La importancia de una cierta orientación fenomenológica y existencialista se traduce precisamente en la prioridad que doy a las experiencias y a las situaciones existenciales concretas, así como en la convicción de que, hoy más que nunca, debemos denunciar tantos y tantos discursos pretenciosos y huecos que abundan en las, así llamadas, ciencias humanas y sociales (filosofía incluida); discursos que, con numerosos conceptos abstractos y aparentemente específicos de una determinada disciplina, pretenden hacerse pasar por saber experto cuando en realidad son los pobres resultados de una forzada tecnificación del saber y de un grave caos cognoscitivo. Ante tal panorama se impone la necesidad de un retorno a la experiencia, para empezar de nuevo y construir mejores edificios teóricos. (Dicho sea de paso, en este retorno a la experiencia, la filosofía se parece al zen, el cual consiste precisamente en una especie de derivación del Budismo cifrada en el despojarse de ciertas abstracciones de éste para convertirse en una disciplina de la vida práctica; aprender el zen es fijarse en la vida del hombre corriente, es aprender la vida en medio de la vida.)
También en el tema de la interculturalidad tenemos en la experiencia el mejor de los puntos de partida. Los puentes interculturales han de sostenerse sobre nuestra experiencia, y sólo a partir de ella es legítimo edificar la abstracción y la construcción conceptual.

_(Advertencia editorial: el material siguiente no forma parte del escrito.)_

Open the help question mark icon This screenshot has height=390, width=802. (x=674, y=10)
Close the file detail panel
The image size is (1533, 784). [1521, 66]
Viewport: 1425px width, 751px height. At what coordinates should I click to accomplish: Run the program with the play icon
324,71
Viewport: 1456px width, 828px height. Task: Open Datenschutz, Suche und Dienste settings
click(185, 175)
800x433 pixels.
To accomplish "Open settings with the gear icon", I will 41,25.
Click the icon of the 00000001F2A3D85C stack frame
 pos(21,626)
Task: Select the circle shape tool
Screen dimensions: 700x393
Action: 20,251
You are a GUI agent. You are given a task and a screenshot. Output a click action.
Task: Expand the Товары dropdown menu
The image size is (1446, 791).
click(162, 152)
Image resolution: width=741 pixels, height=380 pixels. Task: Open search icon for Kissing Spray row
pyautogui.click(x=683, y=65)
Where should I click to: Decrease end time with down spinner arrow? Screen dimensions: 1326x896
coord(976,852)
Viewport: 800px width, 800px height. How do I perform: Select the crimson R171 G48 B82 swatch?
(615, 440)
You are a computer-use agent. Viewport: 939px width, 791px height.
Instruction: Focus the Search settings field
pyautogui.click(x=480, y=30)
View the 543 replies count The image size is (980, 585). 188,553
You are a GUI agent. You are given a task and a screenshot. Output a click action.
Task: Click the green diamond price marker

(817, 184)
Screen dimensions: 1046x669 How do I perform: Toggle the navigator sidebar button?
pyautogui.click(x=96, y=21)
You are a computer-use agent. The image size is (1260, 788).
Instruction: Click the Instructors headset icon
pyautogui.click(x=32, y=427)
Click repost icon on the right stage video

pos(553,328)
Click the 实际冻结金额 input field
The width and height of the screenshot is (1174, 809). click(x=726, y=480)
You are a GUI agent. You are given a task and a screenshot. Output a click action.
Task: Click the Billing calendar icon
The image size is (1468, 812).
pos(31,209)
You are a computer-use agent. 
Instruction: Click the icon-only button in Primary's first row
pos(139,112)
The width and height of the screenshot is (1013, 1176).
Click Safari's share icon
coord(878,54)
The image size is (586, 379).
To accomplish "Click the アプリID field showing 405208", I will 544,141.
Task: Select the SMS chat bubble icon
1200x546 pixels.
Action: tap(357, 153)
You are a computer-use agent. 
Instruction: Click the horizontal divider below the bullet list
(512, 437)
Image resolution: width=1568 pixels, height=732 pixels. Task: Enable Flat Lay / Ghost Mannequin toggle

Pues bien, nuestro propósito de exploración de experiencias fundamentales se convierte no sólo en un ensayo de profundización, sino, a la vez, en cierta propuesta ética, pues de la aproximación a estas experiencias surge una serie de indicaciones en la dirección de una ética intercultural explícita. Por eso, se podrán ver, o al menos entrever, las posibilidades para un ulterior trabajo que quedan ya apuntadas. Así, en lo que atañe a la finalidad ética, el carácter abierto de estas reflexiones me parece oportuno, como mínimo, por tres motivos. En primer lugar, porque lo que más puede interesar es encontrar una orientación ética para una determinada realidad (la interculturalidad) y no tanto señalar un determinado sistema ético en la que subsumirla y clausurarla. En segundo lugar, porque, como ocurre con la ética aplicada, no se trata aquí de acabar nada, sino de mantener un planteamiento continuamente actualizable. Y, en tercer lugar, porque la creciente preocupación por esta realidad, tan vinculada a los procesos de mundialización-globalización que estamos viviendo, exige una gran disponibilidad para dejarse instruir por las cosas mismas, es decir, para adquirir experiencia, y está claro que para ello se requieren tiempo y esfuerzo. Y no se trata tan sólo de la experiencia que pueda adquirirse como observador del encuentro entre culturas distintas, sino como protagonista de la aventura consistente en interesarse de veras y a fondo por mundos culturales distintos del nuestro.